[EXERCISE]: In the essay on AI and developer jobs, edit everything from "Execs are making" down to "understands these issues." so that "panacea" becomes "cure-all".

AI Is Not Coming For Your (Developer) Job
But the job is changing
No, AI is not coming for your developer job, regardless of the nonsense the hype mongers are pushing. (I'm talking just about developer jobs—it obviously impacts other areas.) That's not to say the layoffs aren't real, but rather that the corporations are hiding normal corporate behavior behind a smokescreen of "AI makes us vastly more efficient!" Those layoffs are a hedge against the current economic downturn. They are downsizing to game the next quarter's earnings numbers. Don't expect the layoffs to stop, but they have nothing to do with "efficiency gains, because AI!" The problems are tariffs, isolationism, and the failure to reinvest wealth concentrated in a very few hands back into the economy.
For example [from https://t.ly/jQyZO]:
"Asked about the cuts on an October earnings call, Amazon Chief Executive Andy Jassy told analysts that the decision was 'not really financially driven and it's not even really AI-driven. Not right now, at least.'"
"A recent survey of global executives published in the Harvard Business Review found that although AI has been cited as the reason for some layoffs, those cuts are almost entirely anticipatory: executives expect big efficiency gains that have not yet been realized."
Execs are making decisions based on magical thinking. "Soon" is always six months away. Many of these companies will not survive while they chase the end of that particular rainbow.
AI just doesn't yield the imagined gains, at least not if you consider the entire product lifecycle and you want a reliable, secure, extensible, and scalable product that does what customers need. I'm not saying an LLM isn't a useful tool, only that it's not the panacea these execs imagine. The only way to speed up an entire system is to address the entire system, especially any bottlenecks. The bottleneck is only rarely the coding. Spotify, which has gone full AI to write its code, hasn't laid anybody off because it understands these issues.
There is one place where an AI-related layoff might be justified. Working with AI requires skills that some developers seem unwilling or unable to acquire. Coding alone, no matter how good you are, is no longer sufficient. You need to understand systems thinking and software architecture. You need strong written and verbal communication skills, as well as the social skills to make that communication effective. You need to talk to your customers and have empathy for their problems. Focusing on the technical side alone is no longer sufficient (though still necessary). The "programmer" job description has changed, and you need to adapt to remain employable. That's always been the case in our profession, of course, but the changes wrought by AI seem particularly challenging.

[INFORMATION GIVEN]:
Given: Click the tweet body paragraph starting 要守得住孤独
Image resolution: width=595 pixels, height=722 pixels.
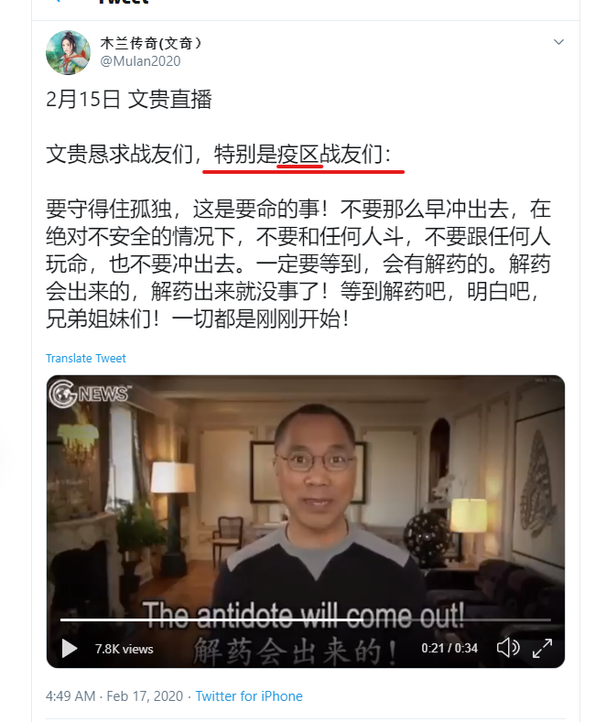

--

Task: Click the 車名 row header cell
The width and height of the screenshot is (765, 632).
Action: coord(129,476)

[SOLUTION TO THE PROBLEM]:
Execs are making decisions based on magical thinking. "Soon" is always six months away. Many of these companies will not survive while they chase the end of that particular rainbow.
AI just doesn't yield the imagined gains, at least not if you consider the entire product lifecycle and you want a reliable, secure, extensible, and scalable product that does what customers need. I'm not saying an LLM isn't a useful tool, only that it's not the cure-all these execs imagine. The only way to speed up an entire system is to address the entire system, especially any bottlenecks. The bottleneck is only rarely the coding. Spotify, which has gone full AI to write its code, hasn't laid anybody off because it understands these issues.